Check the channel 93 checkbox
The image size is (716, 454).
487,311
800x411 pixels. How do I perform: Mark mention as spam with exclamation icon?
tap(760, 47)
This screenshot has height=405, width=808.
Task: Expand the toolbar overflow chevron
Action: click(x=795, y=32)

══════════

▶ [Work item]:
Nothing but the lines from the one containing "800x411 pixels. How" through the last line of the material should be returned, each exactly as written, both ends included.

▶ [Written answer]:
800x411 pixels. How do I perform: Mark mention as spam with exclamation icon?
tap(760, 47)
This screenshot has height=405, width=808.
Task: Expand the toolbar overflow chevron
Action: click(x=795, y=32)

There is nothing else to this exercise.